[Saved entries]
"""

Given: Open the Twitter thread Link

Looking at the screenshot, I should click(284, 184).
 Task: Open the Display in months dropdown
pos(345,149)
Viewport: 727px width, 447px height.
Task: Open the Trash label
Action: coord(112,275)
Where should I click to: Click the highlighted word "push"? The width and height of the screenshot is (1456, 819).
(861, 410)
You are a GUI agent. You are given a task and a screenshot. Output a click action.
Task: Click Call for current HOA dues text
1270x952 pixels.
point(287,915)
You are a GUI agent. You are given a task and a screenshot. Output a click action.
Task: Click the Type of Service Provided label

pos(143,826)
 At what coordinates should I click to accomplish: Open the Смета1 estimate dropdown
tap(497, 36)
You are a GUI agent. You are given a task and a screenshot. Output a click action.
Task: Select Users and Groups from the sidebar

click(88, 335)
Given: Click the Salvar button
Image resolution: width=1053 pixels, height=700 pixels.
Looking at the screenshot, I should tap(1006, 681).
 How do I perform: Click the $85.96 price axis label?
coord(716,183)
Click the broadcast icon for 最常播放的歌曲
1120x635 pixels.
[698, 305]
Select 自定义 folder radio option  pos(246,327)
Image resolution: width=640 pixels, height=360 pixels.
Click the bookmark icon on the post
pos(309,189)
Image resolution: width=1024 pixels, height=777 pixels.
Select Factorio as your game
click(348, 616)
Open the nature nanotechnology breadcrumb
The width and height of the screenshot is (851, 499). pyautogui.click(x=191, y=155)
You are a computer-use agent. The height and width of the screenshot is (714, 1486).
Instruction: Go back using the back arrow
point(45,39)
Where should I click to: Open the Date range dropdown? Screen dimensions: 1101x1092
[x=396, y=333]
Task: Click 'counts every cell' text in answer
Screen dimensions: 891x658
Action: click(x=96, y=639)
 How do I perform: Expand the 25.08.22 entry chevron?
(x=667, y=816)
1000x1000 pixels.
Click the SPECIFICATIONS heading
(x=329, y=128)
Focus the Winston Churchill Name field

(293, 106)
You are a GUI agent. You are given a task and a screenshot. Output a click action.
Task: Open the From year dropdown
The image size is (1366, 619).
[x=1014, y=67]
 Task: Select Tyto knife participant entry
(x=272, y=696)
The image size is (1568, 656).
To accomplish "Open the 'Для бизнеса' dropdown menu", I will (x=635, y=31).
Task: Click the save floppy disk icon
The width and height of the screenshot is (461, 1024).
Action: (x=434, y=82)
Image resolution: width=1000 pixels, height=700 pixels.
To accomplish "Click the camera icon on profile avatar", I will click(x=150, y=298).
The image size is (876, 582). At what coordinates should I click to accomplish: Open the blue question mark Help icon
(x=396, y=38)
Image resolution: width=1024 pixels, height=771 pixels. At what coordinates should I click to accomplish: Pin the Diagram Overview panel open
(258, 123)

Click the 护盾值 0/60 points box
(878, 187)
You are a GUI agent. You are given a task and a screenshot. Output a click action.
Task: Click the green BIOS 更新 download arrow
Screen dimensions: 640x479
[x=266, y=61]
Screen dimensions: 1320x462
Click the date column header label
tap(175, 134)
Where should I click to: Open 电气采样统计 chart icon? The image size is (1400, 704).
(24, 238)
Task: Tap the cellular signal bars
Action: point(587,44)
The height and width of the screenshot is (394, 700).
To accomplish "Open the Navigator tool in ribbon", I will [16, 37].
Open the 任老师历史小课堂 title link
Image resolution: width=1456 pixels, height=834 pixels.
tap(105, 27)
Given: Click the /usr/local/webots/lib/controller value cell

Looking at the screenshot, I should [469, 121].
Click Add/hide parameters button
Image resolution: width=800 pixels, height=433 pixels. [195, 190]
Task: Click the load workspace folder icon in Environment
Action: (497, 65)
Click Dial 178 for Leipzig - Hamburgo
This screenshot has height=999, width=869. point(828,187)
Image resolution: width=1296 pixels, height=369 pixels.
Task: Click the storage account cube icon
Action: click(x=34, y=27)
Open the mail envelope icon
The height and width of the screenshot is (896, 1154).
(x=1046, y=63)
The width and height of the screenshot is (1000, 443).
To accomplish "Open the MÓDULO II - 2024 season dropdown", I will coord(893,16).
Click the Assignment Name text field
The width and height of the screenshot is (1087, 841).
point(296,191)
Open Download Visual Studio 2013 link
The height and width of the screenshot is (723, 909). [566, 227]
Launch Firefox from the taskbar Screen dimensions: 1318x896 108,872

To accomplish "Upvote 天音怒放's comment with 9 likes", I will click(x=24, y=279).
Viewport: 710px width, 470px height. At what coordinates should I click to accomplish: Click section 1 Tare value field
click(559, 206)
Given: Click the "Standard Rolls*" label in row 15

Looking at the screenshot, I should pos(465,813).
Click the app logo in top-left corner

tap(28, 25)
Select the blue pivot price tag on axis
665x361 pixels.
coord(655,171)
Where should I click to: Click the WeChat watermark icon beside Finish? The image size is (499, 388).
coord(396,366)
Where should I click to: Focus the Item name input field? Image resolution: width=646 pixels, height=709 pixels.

"""

### Exercise objective
Check each line above for the string "text" and show the ones that have it.

### Solution below
Task: Click Call for current HOA dues text
Task: Click 'counts every cell' text in answer
Click the Assignment Name text field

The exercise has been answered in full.